[[ Source material, beginning ]]

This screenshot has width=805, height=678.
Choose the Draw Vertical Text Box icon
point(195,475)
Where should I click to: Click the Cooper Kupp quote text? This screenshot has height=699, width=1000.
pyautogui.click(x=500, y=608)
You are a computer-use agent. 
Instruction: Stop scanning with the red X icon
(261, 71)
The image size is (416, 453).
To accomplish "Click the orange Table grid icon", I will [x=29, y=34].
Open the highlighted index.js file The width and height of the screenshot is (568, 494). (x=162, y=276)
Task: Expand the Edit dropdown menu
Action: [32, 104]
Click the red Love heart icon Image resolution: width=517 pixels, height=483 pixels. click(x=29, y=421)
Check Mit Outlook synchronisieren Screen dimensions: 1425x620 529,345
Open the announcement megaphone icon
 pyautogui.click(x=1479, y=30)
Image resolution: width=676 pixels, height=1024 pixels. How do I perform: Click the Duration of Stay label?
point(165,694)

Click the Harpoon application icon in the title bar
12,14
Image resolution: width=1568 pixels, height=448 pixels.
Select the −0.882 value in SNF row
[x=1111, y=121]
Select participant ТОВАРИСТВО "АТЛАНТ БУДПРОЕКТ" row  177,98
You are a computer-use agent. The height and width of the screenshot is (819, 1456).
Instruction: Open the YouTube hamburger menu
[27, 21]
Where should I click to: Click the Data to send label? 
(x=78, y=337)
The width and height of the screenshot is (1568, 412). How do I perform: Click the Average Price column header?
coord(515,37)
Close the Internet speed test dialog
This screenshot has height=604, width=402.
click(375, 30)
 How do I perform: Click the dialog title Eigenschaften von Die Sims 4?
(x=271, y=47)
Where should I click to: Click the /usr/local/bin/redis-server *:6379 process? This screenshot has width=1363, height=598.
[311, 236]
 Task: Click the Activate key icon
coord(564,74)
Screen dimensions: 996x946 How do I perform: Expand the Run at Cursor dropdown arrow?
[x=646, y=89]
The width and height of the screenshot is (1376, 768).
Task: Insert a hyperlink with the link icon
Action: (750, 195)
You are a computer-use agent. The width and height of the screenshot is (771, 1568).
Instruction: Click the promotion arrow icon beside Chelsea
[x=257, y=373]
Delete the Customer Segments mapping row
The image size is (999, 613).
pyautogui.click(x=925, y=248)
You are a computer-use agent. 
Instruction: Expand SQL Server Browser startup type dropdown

[[ Source material, end ]]

» What you need to do
This exercise asks for every line of the records to be repeated exactly.

» Exercise answer
This screenshot has width=805, height=678.
Choose the Draw Vertical Text Box icon
point(195,475)
Where should I click to: Click the Cooper Kupp quote text? This screenshot has height=699, width=1000.
pyautogui.click(x=500, y=608)
You are a computer-use agent. 
Instruction: Stop scanning with the red X icon
(261, 71)
The image size is (416, 453).
To accomplish "Click the orange Table grid icon", I will [x=29, y=34].
Open the highlighted index.js file The width and height of the screenshot is (568, 494). (x=162, y=276)
Task: Expand the Edit dropdown menu
Action: [32, 104]
Click the red Love heart icon Image resolution: width=517 pixels, height=483 pixels. click(x=29, y=421)
Check Mit Outlook synchronisieren Screen dimensions: 1425x620 529,345
Open the announcement megaphone icon
 pyautogui.click(x=1479, y=30)
Image resolution: width=676 pixels, height=1024 pixels. How do I perform: Click the Duration of Stay label?
point(165,694)

Click the Harpoon application icon in the title bar
12,14
Image resolution: width=1568 pixels, height=448 pixels.
Select the −0.882 value in SNF row
[x=1111, y=121]
Select participant ТОВАРИСТВО "АТЛАНТ БУДПРОЕКТ" row  177,98
You are a computer-use agent. The height and width of the screenshot is (819, 1456).
Instruction: Open the YouTube hamburger menu
[27, 21]
Where should I click to: Click the Data to send label? 
(x=78, y=337)
The width and height of the screenshot is (1568, 412). How do I perform: Click the Average Price column header?
coord(515,37)
Close the Internet speed test dialog
This screenshot has height=604, width=402.
click(375, 30)
 How do I perform: Click the dialog title Eigenschaften von Die Sims 4?
(x=271, y=47)
Where should I click to: Click the /usr/local/bin/redis-server *:6379 process? This screenshot has width=1363, height=598.
[311, 236]
 Task: Click the Activate key icon
coord(564,74)
Screen dimensions: 996x946 How do I perform: Expand the Run at Cursor dropdown arrow?
[x=646, y=89]
The width and height of the screenshot is (1376, 768).
Task: Insert a hyperlink with the link icon
Action: (750, 195)
You are a computer-use agent. The width and height of the screenshot is (771, 1568).
Instruction: Click the promotion arrow icon beside Chelsea
[x=257, y=373]
Delete the Customer Segments mapping row
The image size is (999, 613).
pyautogui.click(x=925, y=248)
You are a computer-use agent. 
Instruction: Expand SQL Server Browser startup type dropdown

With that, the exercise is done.